Every Family Has a Story: How We Inherit Love and Loss
JULIA SAMUEL
(PENGUIN LIFE, 320 PP, £14.99)
Tablet bookshop price £13.49 • tel 020 7799 4064
Certain expressions annoy Julia Samuel. She wants to ban the term “over-emotional” for instance, and the unhelpful notion of a “process of grief”. She mistrusts cliché and tries to avoid stereotypes, and, most of all, she disagrees vehemently with Tolstoy’s glib assertion that “All happy families resemble one another; each unhappy family is unhappy in its own way.” We cannot expect always to be blissfully happy: most families find ways of adapting to circumstances. And if they get stuck, she can help.
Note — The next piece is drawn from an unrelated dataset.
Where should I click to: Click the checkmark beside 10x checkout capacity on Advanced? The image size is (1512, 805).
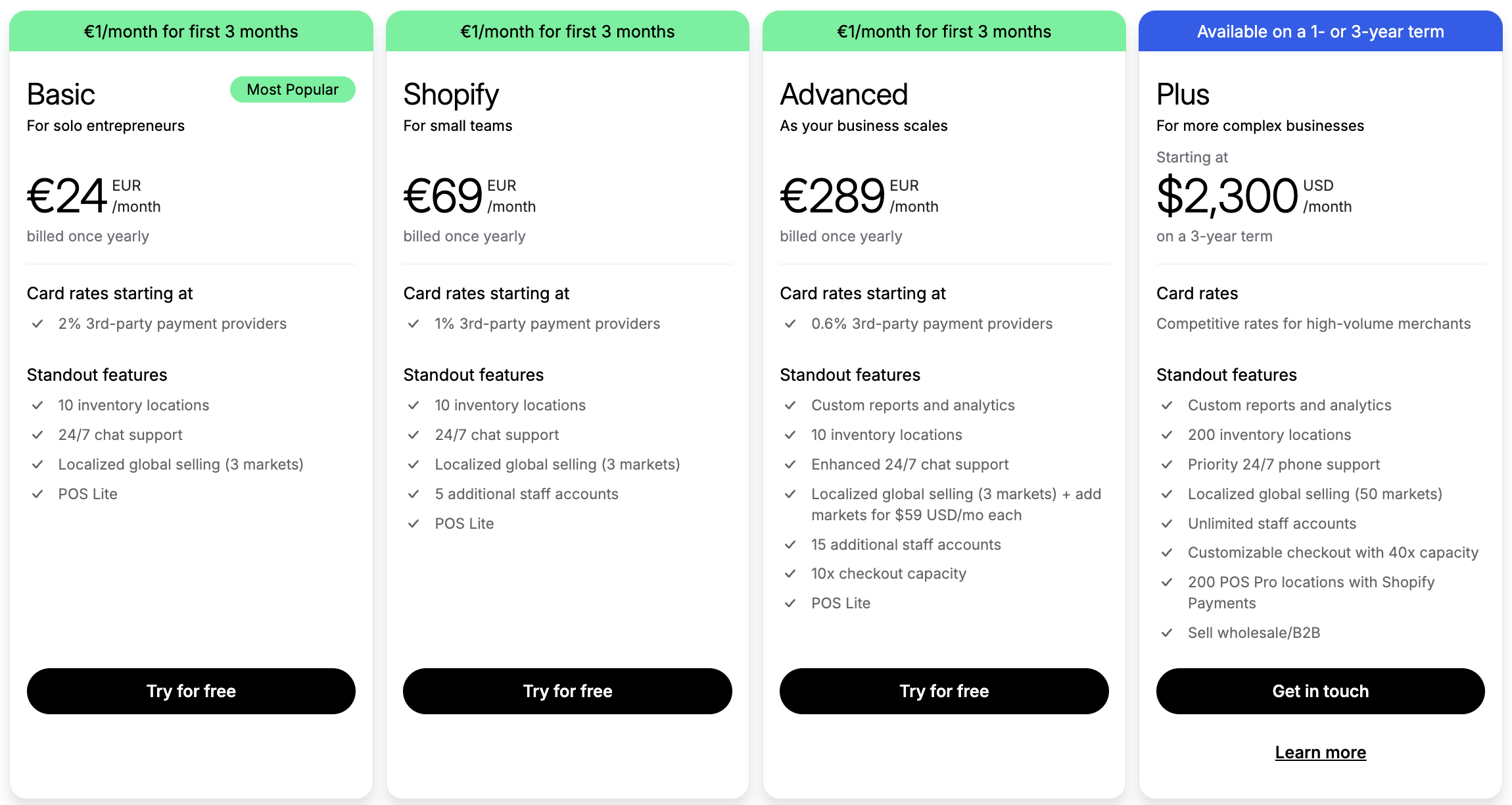coord(790,573)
An experienced and empathetic psychotherapist, whose previous two books, Grief Works and This Too Shall Pass, have been highly praised, she likes to look back in time to find the root cause of a problem, before involving as many generations as possible in its disentangling. For this book she chooses eight real cases to discuss, all of them with different challenges. Having changed their names, she introduces them in turn, with a brief outline of their situations and then a near-verbatim, chronological account of her sessions with them. The narrative becomes increasingly engaging as, alongside Samuel, we learn to know and understand them more, and to care about them all.